### EXERCISE DIRECTIONS:
For the listing below, give the number of lines that include "Forum" and add nothing to it.

### DATA LISTING:
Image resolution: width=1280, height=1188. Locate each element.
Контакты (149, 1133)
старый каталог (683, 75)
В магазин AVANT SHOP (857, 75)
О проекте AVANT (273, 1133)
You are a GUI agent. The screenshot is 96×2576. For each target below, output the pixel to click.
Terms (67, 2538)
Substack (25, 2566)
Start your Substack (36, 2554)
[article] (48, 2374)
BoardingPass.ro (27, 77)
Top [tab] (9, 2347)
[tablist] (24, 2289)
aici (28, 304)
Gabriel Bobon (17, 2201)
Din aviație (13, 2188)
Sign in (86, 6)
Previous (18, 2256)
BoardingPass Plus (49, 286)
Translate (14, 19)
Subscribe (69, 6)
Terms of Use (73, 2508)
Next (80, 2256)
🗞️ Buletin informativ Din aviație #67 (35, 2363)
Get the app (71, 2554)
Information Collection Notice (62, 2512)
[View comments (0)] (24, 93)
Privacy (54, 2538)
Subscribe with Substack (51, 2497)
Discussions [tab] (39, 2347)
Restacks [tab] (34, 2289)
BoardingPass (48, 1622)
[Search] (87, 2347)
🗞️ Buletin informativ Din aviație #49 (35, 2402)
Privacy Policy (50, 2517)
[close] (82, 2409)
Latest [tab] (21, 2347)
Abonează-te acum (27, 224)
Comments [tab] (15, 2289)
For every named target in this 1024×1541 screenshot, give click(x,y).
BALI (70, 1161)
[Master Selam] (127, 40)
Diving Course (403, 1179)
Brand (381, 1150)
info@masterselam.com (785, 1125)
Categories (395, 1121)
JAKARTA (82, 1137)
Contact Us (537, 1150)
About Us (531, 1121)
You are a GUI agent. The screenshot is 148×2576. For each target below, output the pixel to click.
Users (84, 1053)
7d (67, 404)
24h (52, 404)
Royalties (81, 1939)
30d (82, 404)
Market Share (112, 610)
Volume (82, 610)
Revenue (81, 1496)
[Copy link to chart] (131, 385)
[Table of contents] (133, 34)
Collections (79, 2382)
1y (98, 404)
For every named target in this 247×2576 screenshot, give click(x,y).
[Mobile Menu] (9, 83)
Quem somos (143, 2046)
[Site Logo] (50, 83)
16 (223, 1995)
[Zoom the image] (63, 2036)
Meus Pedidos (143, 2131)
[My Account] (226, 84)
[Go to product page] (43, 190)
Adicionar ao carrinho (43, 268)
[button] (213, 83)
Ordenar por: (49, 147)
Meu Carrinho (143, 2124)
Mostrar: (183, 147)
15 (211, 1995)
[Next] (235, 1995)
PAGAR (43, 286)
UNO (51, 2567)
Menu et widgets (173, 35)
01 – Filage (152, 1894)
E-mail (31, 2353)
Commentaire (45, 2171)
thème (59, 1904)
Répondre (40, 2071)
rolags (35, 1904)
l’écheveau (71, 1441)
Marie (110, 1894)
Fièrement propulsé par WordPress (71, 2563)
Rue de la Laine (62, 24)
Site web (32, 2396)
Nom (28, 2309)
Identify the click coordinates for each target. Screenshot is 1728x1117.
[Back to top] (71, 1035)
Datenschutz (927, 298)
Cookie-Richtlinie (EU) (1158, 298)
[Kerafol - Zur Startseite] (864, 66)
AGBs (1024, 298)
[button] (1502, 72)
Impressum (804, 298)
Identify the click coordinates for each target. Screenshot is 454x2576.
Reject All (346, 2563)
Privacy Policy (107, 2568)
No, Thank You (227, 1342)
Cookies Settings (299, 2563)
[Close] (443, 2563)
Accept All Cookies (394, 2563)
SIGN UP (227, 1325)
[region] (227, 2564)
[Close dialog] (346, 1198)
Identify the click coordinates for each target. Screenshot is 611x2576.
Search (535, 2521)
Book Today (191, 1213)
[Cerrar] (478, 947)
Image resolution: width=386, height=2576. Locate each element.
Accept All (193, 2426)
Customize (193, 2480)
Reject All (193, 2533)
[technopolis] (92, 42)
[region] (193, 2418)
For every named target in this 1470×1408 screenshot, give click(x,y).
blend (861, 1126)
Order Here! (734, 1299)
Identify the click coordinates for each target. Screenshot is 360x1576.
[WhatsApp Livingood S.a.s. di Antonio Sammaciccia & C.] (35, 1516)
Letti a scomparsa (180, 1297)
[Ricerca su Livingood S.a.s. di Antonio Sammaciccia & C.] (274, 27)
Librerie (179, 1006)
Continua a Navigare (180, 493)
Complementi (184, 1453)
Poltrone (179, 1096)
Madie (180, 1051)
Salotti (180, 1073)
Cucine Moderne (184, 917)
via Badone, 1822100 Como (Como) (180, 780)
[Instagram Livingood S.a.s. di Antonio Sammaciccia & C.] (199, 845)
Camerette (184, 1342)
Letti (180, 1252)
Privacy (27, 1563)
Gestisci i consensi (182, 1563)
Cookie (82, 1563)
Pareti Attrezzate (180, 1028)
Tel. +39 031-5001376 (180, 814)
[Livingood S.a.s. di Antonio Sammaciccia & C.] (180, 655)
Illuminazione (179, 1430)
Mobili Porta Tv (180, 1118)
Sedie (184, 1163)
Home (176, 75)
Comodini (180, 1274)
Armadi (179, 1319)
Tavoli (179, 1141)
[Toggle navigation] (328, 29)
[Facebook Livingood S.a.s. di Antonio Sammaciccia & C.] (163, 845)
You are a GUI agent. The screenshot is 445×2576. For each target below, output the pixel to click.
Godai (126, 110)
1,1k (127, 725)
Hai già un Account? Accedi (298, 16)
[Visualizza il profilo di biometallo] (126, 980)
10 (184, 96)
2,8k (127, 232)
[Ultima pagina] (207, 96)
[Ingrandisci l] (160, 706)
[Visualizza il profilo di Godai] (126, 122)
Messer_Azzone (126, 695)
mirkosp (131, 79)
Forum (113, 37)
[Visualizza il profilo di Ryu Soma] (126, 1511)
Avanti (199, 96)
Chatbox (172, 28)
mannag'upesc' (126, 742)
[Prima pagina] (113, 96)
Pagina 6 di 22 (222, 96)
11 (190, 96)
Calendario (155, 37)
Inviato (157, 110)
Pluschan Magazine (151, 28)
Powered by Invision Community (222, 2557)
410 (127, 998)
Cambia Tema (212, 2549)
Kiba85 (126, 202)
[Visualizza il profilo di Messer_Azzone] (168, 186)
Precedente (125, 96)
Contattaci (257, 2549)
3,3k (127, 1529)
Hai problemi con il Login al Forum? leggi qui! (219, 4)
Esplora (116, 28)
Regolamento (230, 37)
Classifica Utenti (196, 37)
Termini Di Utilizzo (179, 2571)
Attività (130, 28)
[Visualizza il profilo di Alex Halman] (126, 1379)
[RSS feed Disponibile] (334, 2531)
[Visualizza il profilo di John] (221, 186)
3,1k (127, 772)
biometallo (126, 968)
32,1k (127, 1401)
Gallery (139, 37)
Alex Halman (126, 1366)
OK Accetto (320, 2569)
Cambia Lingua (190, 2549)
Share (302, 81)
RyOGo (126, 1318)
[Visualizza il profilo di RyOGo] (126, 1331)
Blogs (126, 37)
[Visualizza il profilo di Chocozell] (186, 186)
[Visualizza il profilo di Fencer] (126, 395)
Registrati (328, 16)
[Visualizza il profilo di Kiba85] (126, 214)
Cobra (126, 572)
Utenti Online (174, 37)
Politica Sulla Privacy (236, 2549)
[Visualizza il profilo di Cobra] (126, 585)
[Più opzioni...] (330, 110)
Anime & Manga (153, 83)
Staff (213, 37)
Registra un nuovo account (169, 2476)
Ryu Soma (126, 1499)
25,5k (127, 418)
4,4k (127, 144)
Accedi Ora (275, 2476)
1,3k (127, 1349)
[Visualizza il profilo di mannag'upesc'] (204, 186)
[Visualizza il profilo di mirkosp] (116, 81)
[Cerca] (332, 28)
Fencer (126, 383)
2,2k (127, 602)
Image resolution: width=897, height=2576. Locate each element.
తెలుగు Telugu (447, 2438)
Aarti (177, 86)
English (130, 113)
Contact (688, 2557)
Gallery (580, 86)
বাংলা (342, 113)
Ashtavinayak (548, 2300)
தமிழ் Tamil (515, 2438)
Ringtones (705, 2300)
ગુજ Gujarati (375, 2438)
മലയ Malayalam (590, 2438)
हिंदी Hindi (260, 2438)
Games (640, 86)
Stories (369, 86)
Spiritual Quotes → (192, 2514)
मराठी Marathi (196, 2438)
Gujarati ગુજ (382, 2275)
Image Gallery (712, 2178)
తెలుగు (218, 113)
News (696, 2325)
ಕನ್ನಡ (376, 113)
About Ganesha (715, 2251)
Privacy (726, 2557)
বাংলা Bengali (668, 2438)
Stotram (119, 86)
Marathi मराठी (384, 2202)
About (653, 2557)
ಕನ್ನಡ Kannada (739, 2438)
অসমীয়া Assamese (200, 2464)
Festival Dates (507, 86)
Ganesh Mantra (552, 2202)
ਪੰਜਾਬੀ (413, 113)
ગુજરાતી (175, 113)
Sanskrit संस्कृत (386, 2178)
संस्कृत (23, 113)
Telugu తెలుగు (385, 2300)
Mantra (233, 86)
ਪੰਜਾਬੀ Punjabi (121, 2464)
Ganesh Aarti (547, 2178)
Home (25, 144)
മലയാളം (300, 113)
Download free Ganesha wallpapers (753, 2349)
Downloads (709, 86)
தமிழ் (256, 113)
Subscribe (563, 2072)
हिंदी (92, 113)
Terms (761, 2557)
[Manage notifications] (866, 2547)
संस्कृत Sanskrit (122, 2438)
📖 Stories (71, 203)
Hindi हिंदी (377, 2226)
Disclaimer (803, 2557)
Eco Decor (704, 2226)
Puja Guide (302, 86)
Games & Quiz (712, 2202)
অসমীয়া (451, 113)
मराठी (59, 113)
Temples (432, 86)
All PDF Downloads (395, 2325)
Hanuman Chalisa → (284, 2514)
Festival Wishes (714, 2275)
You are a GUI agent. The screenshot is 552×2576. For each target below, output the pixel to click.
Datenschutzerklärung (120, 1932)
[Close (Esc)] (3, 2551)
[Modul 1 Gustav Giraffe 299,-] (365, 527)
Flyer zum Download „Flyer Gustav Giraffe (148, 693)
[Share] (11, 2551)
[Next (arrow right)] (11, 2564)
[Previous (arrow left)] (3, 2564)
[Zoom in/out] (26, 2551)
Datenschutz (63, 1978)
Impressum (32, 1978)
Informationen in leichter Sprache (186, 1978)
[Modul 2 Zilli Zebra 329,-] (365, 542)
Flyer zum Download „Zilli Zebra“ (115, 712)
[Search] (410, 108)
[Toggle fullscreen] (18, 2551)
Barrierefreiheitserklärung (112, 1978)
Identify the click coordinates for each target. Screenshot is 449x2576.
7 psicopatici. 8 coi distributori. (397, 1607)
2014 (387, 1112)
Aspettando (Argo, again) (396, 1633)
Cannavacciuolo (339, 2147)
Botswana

### SOLUTION TO THIS EXERCISE:
2